Being the only son in a family with five daughters, Neo explained that he was pretty much a "Lone Ranger" as a youngster, barely interacting with his siblings. Initially squeezing in with all of them in a single room in their Boon Lay flat, he decided to sleep in the living room when he was a little older, and even went out to watch movies on his own.

Now married with three daughters - Ying Xue, 23, Ying Qi, 22, Ying Min, 18 - the 48-year-old admits with a chuckle: "I've been surrounded by girls all my life, even now with my daughters."

From an all-action point guard to a vein-bursting coach, Neo has devoted much of his life to the sport he loves - but it has come at a cost.

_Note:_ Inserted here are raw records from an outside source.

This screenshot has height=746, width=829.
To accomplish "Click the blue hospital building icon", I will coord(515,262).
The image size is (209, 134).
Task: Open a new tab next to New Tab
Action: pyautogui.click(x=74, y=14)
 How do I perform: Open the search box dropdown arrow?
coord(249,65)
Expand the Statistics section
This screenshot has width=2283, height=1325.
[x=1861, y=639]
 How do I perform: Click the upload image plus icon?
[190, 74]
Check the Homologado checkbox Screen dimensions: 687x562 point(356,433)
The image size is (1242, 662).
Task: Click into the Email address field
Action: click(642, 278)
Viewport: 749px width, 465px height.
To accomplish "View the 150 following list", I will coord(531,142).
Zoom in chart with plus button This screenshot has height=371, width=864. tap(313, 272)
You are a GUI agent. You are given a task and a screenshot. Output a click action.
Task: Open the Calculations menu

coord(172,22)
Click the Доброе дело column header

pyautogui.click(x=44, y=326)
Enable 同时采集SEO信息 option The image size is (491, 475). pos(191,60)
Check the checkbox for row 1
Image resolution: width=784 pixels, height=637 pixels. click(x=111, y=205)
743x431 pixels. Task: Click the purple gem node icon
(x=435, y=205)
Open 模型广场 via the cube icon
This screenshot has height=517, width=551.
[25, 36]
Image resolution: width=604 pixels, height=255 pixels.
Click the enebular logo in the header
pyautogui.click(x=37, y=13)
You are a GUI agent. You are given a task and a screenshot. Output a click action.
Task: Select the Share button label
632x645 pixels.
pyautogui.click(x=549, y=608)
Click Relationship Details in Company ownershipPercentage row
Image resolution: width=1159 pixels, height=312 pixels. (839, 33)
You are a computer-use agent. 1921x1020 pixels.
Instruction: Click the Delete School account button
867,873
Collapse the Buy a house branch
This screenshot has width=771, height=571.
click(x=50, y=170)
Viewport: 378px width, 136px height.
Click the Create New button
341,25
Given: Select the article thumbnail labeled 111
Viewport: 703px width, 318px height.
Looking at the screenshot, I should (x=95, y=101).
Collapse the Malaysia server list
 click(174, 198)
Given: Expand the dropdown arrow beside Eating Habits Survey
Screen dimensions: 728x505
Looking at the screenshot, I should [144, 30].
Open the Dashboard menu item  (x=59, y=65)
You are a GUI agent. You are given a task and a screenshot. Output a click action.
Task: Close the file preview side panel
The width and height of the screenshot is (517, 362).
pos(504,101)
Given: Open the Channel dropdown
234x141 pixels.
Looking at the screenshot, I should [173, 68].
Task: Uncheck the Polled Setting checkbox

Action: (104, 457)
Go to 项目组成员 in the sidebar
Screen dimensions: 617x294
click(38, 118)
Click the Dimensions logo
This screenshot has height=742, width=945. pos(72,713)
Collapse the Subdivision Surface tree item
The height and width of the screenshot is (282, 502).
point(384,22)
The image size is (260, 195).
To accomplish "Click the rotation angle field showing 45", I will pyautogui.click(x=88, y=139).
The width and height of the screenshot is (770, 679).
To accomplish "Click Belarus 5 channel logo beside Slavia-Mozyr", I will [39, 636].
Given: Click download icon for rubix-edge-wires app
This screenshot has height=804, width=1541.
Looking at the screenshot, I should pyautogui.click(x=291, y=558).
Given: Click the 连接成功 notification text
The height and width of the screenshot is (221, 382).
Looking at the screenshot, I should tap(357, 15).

Lamenting the lack of time spent with his family, he said: "Usually after the Slingers' season is over, I need to turn my attention to the national team. As training is in the morning and night, I often stayed in the office during the afternoon break because nobody would be at home anyway."

While he has worked since his secondary school days, with basketball his No. 1 priority, his only other day job was a part-time role selling used cars at his uncle's company Eng Tat Credit. He gave that up when he took on the role with the Slingers.

It is no wonder he is grateful for his wife's unstinting support. "It was difficult to cope with not seeing him much at first, but I didn't want to stand in his passion's way. Along the years, I just got used to it," said Serene, his wife since 1991.

Having stepped down as national coach after more than five years juggling that role with the Slingers, Neo is ready to spend more time with his family. He says it is his current "driving motivation" in life.

He said: "I owe them a lot… earlier in my life I spent all my time on basketball. Now it's time to repay my family's patience with me."